Executive Summary
The report is commissioned to analyze the financial condition of JakelBerhard after the takeover by the new director, Mr. Michael. In order to achieve our objective, we unearthed the financial trends using the tool of ratio analysis using multiple ratio sections of Liquidity, Profitability and Efficiency. Our comprehensive analysis indicated that with the arrival of new director, the company’s position has rather deteriorated with decreased liquidity, declining profit margins and weak efficiency position.
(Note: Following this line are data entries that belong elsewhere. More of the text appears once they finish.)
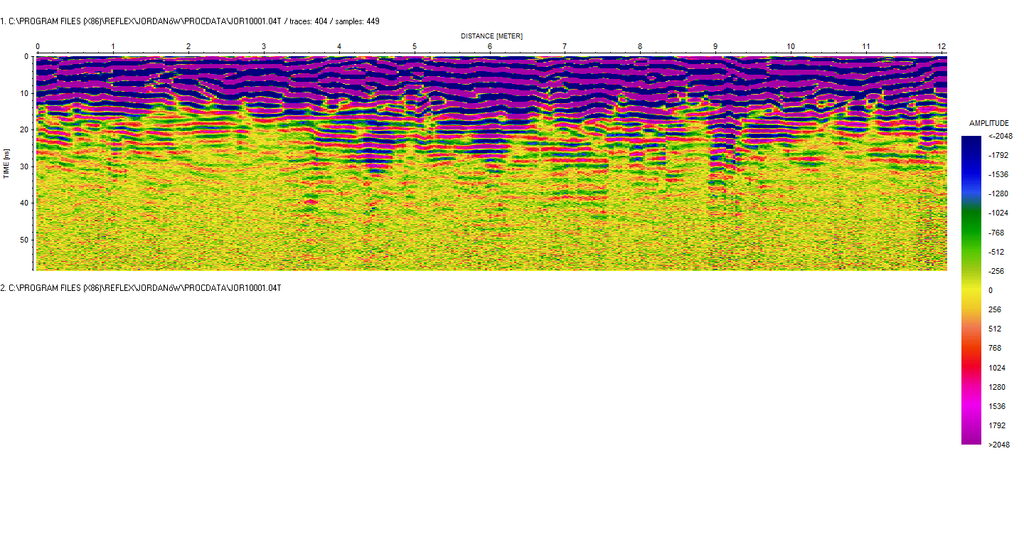Click the >2048 amplitude legend label

point(997,444)
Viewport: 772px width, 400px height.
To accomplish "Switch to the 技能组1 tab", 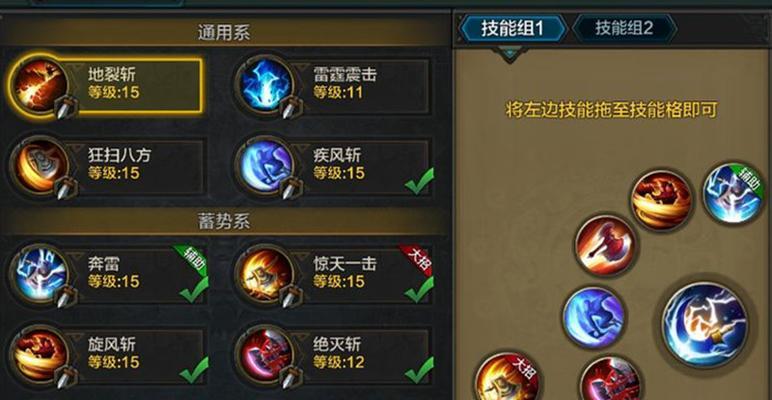I will point(513,28).
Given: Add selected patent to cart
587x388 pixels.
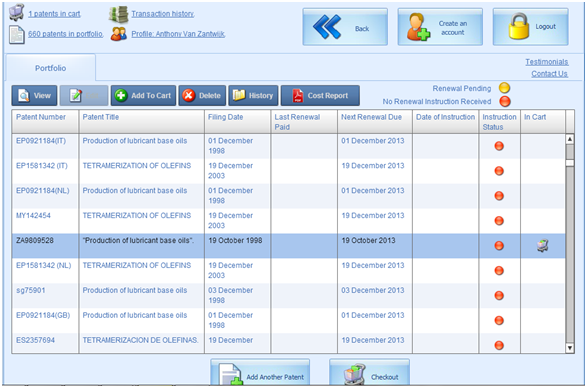Looking at the screenshot, I should [x=143, y=96].
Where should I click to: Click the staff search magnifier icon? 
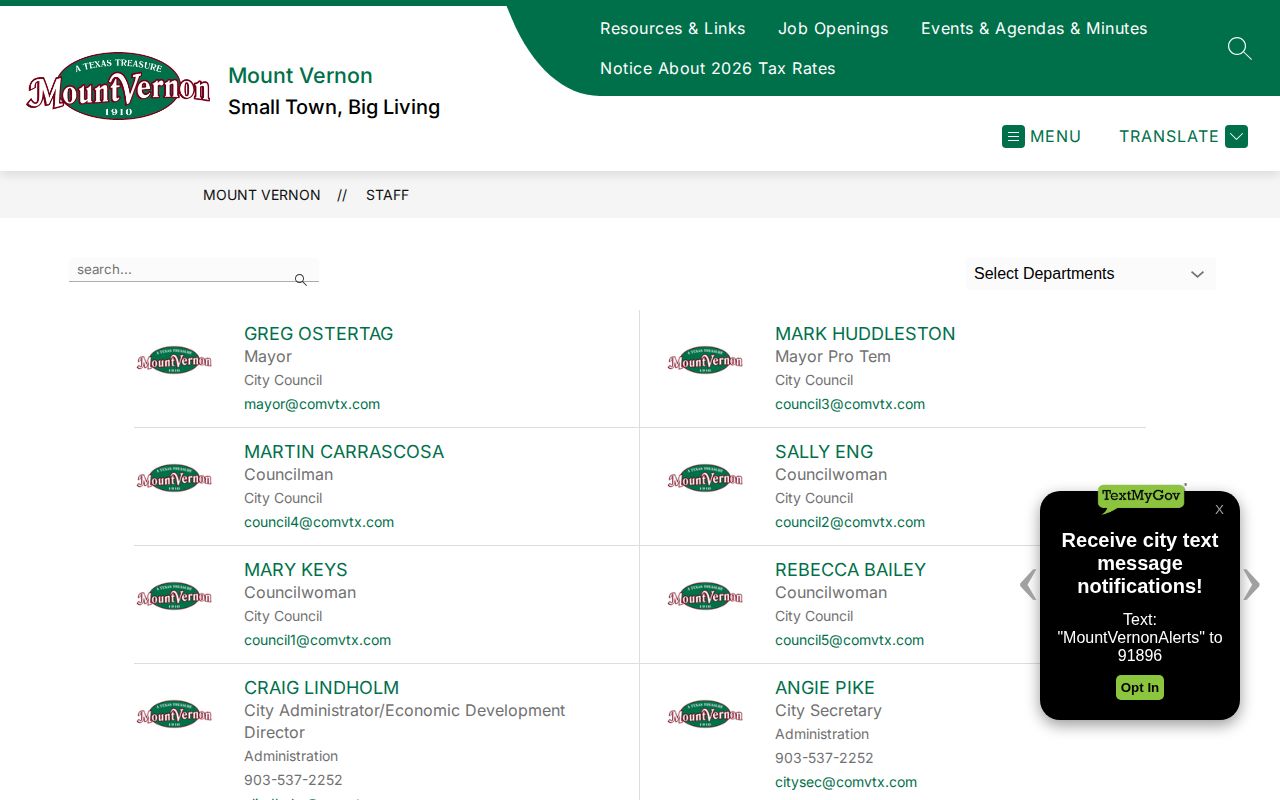(300, 280)
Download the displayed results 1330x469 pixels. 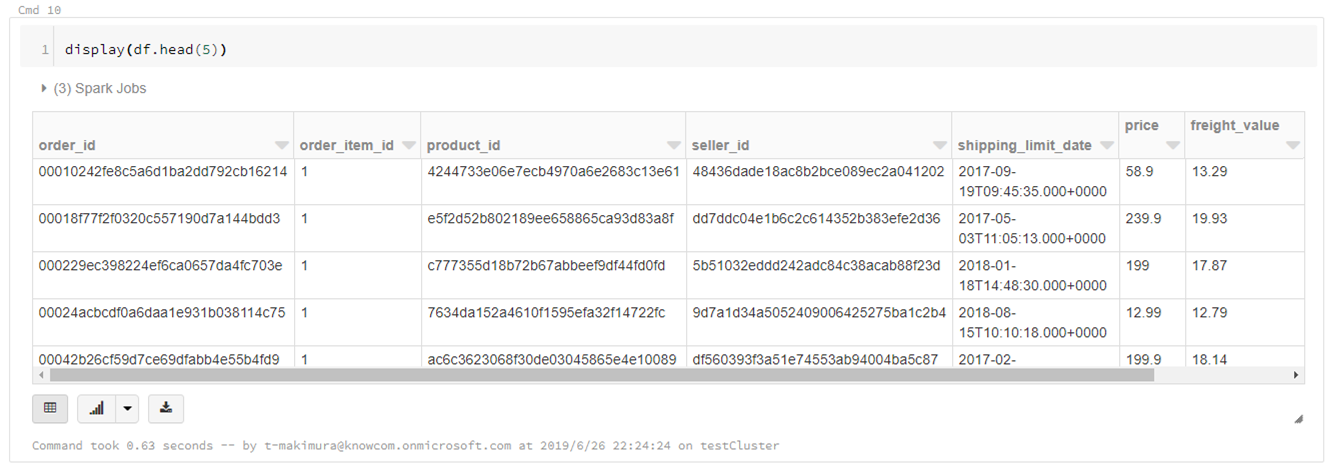[166, 408]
In addition to the ratio analysis section, we have also discussed the importance of accounting information for a company like JakelBerhard and have also assisted our colleagues in understand the difference between revenue expenditure and capital expenditure.
Ratio Analysis
In this section, we will be unearthing the financial trends of the company for the past two years, using various multiples of ratio analysis. The details and calculations are as follows:
Liquidity Ratios:
i)Current Ratio: Current Assets/ Current Liabilities
2013: 4926/1508= 3.26
2014: 7700/5174= 1.48
ii) Acid Ratio: (Cash+ Receivables)/Current Liabilities
2013: (0+2540)/1508= 1.68
2014: (0+4280)5174= 0.82
Referring to the above calculations, we can see that over the year, the liquidity position of the entity has been badly struck. Beginning with the current ratio, during 2013, the current ratio of the company was 3.26, which plummeted down to 1.42, amid 243% increase in the current liabilities while the current assets could only manage an increase of 56.31%. We even tested the liquidity position using the stringent measure of acid ratio. Here also we witnessed a depressing trend as the multiple fell from 1.68 to 0.82, thus confirming deteriorated liquidity position of the company in an year time.
Profitability Ratios:
i)Operating Margin: Operating profit/ Revenue
2013: 914/9482= 9.64%
2014: 1042/11365= 9.16%
ii)Net Income Margin: Net Income/ Revenue
2013: 534/9482= 5.63%
2014: 575/11365= 5.06%
iii) Return on Equity: Net Income/ Total Equity
2013: 534/9813= 5.44%
2014: 575/10268= 5.60%
As noted from the above calculations, we can witness that during the year, the profitability trend of the company was not very encouraging, rather it was on a depressing trend. As for the operating profit margin, the multiple soared down from 9.64% to 9.16%. The decline was sourced from higher proportion increase in the revenue figures as the company failed to reap higher proportionate increase in the operating income, an indirect indication for increase in operating expenses this year. Similar was the trend with the net income margin, which also tumbled from 5.63% to 5.06% during 2014.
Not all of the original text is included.